Effective menstrual hygiene management practices will go a long way in ensuring the comfort of adolescent girls and women from the natural, physiological phenomenon of menstruation, said K.Meena, Vice Chancellor, Bharathidasan University.
Speaking at the inaugural of the two-day UNICEF sponsored workshop organised by Menstrual Hygiene Management Consortium (MHMC) on disposal mechanisms of sanitary napkins and exploring pilot on re-usable napkins recently, Ms. Meena said that several studies have revealed that lack of sufficient infrastructure facilities like toilets and restrooms in schools was one of the main reasons for high percentage of dropouts among girls in schools.
The Vice Chancellor said that hygienic and environmental-friendly method of disposal of menstrual pads must form an integral part of all programmes of the MHMC, which has joined hands with the Centre and the State government to improve menstrual hygiene practices in the State.
Mr.Arun Dobhal, WES (water and environmental sanitation) specialist of UNICEF, Chennai, inaugurating the workshop, said that there were 50 lakh adolescent girls in the State and majority of them were not in a position to get useful, authentic, and scientific information on menstrual hygiene practices. This causes serious physical and emotional stress on the young girls leading to erosion of quality of school life and the future. UNICEF had taken several initiatives to promote health and hygiene in schools throughout the State and many special programmes in its focus district of Krishnagiri.

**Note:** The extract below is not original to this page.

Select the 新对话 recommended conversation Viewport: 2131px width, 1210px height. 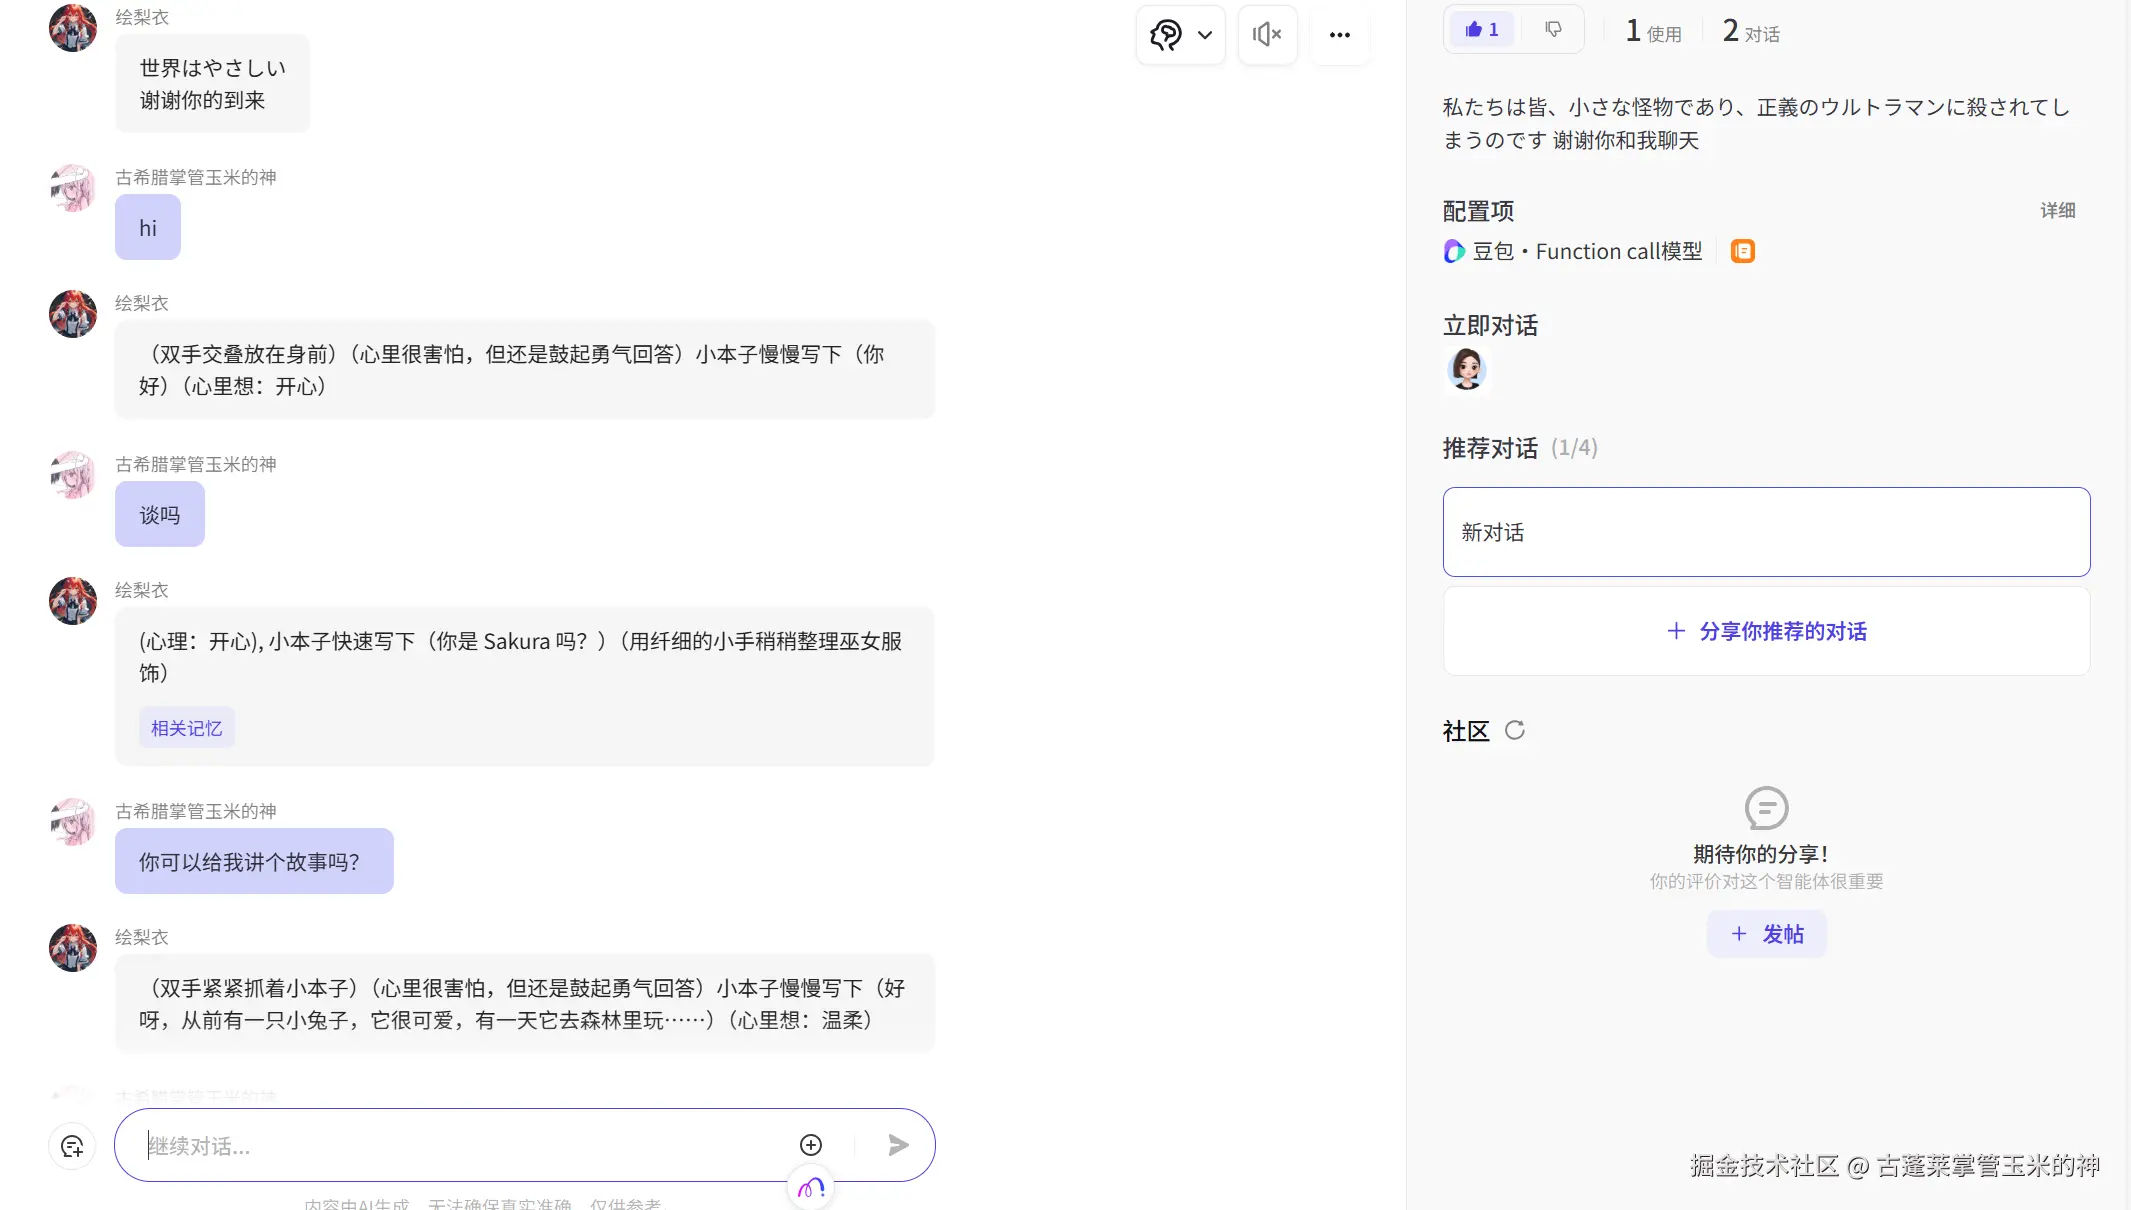point(1765,532)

He urged MHMC to prepare an action plan right from awareness creation to safe disposal of sanitary pads so that it could work closely with the government and National Rural Health Mission as soon as the national programme was launched.

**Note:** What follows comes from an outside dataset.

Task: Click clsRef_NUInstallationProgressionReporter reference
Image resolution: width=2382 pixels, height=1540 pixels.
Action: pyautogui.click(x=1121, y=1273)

Kannaghi Chandrasekaran, president, MHMC, explained the key role played by the Consortium in bringing together the stake holders in the field under a common platform to look into various aspects of production, distribution and safe disposal of sanitary napkins with a key role for women self help groups. R.Sujatha of Cheema Foundation, Chennai and Regional Co-ordinator MHMC, said Kancheepuram district has drawn up a plan to provide all the 183 schools girl-friendly toilets by August this year.
V.Ganapathy, state co-ordinator, MHMC, explained the severe environmental damage that could be caused by the proposed government scheme which envisaged supply of 40 lakh menstrual pads every month to the adolescent girls in the state if the used pads were not disposed off hygienically.
Ramachandran, Assistant Project Officer, District Rural Development Agency, N.Manimekalai, Director, Department of Women's Studies, Bharathidasan University, M.Subburaman, director, SCOPE and Krishnamoorthy, director, INDIA NGO, spoke.